While the vote, on establishing an association agreement between the EU and its troubled eastern neighbor, is not binding, most Dutch parties have said they would feel bound to take a „no“ into account.
„I will vote ‚yes‘ in the referendum,“ Rutte said on public television’s Buitenhof show. „And I and my colleagues will explain why we are doing so. It’s about free trade … not an accession treaty as its opponents say.“
Anti-European website GeenStijl collected 430,000 signatures to trigger the plebiscite, claiming an association agreement with Ukraine would lead eventually to full membership for the war-torn country of 45 million.
Juncker warned that a Dutch rejection of the treaty would play into the hands of Russia, which is backing separatist rebels in a war in eastern Ukraine and annexed its Crimean peninsula in 2014.
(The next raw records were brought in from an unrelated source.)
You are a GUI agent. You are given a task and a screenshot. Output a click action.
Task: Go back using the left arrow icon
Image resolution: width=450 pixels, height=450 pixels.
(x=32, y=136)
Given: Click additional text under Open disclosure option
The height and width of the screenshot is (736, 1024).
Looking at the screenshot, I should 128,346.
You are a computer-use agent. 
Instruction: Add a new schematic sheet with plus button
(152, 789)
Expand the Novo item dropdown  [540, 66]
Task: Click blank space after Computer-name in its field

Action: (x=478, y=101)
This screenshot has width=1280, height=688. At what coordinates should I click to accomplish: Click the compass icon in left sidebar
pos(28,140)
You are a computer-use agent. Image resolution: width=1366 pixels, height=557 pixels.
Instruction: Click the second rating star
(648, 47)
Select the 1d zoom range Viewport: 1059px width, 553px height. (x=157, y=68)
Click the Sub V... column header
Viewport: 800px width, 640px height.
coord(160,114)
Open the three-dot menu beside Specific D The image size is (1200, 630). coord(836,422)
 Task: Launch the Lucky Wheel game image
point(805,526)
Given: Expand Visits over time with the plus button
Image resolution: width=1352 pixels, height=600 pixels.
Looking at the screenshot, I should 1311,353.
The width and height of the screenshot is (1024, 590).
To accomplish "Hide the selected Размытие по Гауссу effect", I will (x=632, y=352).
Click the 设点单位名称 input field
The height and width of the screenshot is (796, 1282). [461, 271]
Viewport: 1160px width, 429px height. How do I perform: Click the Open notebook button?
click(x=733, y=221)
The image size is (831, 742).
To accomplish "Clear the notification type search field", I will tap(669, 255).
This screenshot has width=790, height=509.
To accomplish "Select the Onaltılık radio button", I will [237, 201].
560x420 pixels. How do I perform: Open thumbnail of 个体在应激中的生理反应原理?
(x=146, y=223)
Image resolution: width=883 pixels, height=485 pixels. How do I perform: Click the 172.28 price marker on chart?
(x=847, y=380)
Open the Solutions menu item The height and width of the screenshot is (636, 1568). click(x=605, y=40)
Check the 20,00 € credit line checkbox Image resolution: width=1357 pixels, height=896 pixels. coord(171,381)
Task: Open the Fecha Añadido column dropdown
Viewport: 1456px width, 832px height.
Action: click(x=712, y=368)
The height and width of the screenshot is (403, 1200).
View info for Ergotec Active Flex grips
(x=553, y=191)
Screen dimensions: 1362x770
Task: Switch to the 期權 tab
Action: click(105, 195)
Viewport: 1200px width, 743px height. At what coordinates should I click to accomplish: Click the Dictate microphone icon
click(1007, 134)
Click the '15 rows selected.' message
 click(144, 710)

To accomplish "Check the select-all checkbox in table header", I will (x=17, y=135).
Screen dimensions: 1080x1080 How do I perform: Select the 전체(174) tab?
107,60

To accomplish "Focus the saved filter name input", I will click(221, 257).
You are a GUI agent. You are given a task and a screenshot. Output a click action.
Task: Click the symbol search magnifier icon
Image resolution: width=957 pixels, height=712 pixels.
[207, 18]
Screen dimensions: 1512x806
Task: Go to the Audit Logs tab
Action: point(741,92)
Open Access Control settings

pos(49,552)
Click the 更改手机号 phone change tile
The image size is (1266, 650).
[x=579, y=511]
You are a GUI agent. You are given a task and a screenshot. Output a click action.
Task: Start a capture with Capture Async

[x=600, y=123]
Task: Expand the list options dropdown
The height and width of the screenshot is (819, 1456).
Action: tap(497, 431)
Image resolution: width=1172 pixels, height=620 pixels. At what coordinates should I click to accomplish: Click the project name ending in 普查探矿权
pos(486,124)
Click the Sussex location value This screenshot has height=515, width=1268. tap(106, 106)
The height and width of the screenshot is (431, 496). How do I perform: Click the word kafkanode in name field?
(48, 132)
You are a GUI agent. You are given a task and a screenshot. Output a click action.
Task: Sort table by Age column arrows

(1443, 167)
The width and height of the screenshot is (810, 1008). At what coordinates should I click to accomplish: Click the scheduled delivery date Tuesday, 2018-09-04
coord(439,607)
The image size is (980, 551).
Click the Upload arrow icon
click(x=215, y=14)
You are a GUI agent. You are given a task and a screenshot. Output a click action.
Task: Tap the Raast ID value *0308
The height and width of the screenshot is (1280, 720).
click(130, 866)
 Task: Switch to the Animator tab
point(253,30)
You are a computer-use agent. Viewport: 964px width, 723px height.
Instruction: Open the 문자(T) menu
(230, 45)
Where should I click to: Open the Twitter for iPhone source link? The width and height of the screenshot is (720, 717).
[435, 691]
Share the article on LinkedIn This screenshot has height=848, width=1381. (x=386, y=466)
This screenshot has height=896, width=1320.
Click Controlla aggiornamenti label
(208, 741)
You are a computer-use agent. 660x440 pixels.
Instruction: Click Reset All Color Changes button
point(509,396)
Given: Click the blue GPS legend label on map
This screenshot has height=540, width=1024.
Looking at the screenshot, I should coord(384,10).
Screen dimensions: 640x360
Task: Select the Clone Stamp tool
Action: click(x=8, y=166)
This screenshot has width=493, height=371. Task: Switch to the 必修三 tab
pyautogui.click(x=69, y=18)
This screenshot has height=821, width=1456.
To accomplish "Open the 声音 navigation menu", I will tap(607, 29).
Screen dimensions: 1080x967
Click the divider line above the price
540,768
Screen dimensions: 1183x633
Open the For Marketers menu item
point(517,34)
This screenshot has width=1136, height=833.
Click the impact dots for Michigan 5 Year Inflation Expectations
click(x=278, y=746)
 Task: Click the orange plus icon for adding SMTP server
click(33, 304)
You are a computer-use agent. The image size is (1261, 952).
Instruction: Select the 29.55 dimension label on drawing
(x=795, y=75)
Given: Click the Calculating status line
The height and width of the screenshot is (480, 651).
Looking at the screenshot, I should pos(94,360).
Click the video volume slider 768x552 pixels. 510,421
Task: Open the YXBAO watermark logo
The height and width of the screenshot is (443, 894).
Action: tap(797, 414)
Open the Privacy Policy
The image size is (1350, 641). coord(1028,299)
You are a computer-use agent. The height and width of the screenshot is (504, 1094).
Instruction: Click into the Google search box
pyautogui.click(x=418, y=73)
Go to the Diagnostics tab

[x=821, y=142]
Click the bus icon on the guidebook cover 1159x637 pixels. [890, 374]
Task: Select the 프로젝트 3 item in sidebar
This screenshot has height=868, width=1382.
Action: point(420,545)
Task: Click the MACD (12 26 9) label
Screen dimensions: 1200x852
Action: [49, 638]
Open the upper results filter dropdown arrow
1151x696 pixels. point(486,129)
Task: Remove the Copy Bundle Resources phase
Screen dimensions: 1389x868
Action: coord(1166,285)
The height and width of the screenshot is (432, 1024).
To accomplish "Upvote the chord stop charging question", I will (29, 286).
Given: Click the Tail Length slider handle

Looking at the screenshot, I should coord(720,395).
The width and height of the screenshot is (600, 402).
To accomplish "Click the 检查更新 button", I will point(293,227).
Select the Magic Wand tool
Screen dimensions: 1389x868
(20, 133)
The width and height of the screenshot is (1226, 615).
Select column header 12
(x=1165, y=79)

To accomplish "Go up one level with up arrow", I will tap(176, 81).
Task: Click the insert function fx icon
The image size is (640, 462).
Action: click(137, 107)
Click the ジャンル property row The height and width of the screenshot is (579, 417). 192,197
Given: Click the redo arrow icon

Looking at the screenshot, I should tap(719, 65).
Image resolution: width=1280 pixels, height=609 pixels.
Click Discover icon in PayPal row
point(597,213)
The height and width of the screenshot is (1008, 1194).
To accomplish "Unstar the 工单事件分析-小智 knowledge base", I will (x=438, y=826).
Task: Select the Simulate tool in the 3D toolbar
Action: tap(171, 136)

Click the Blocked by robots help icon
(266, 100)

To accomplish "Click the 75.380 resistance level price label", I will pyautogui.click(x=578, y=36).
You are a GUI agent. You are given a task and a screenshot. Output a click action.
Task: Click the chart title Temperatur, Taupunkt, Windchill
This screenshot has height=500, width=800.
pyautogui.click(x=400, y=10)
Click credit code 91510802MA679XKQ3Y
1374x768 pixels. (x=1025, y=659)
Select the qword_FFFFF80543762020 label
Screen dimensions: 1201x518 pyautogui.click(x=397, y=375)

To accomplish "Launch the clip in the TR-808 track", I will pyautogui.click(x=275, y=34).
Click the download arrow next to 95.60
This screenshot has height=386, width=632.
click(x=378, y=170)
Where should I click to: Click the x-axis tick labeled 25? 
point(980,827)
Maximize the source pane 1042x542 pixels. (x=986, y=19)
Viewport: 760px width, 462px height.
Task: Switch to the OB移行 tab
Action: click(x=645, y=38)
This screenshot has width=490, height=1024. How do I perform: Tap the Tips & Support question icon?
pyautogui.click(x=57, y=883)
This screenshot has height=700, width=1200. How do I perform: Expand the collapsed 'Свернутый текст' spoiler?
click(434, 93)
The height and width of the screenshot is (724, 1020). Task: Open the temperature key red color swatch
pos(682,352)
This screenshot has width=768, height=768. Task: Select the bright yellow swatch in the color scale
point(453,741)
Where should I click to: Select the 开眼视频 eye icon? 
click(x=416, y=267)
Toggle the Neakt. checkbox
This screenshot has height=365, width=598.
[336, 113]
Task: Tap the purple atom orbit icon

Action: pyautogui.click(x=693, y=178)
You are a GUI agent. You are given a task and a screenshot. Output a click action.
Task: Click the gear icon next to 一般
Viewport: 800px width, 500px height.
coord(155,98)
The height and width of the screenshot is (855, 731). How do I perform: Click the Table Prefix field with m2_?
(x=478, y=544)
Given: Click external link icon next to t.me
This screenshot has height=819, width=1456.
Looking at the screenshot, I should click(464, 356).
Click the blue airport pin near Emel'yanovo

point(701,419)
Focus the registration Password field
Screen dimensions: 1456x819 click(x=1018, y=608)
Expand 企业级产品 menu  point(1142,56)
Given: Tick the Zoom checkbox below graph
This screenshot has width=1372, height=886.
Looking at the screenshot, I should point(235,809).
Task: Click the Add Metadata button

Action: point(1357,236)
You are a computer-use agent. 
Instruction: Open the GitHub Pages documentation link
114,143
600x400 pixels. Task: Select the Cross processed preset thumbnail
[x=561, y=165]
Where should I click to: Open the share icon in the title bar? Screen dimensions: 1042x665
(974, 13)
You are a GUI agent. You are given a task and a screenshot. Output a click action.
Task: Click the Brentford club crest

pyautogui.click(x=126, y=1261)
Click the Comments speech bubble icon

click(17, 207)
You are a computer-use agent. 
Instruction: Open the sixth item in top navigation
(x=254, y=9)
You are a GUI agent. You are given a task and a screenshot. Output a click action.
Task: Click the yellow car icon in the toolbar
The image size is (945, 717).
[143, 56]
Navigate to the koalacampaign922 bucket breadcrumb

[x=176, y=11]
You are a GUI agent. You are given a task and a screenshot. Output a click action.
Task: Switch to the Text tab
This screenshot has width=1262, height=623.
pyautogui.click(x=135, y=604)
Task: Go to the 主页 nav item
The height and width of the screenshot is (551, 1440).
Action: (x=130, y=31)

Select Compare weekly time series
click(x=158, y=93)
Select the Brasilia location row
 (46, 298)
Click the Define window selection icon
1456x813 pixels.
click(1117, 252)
Russian President Vladimir Putin is an unpopular figure in the Netherlands, where he is widely blamed for the 2014 downing of flight MH17 over Ukraine, in which 298 died, two-thirds of them Dutch.
While Rutte said Juncker’s remarks were over-the-top, a „no“ vote would also evoke memories of the Dutch rejection in a 2005 referendum of a proposed EU constitution, which threw the continental body into a year-long crisis.
„It’s the 2005 trauma. I have an incredible feeling of deja vu,“ said one government official who campaigned on the losing side of that vote.
While most Dutch parties are pro-European, the anti-EU, anti-Muslim Freedom Party of right-wing populist Geert Wilders is leading in polls.
A Maurice De Hond poll on Sunday showed the Freedom Party would win 41 seats in the 150-member parliament in elections now, more than the two coalition parties combined.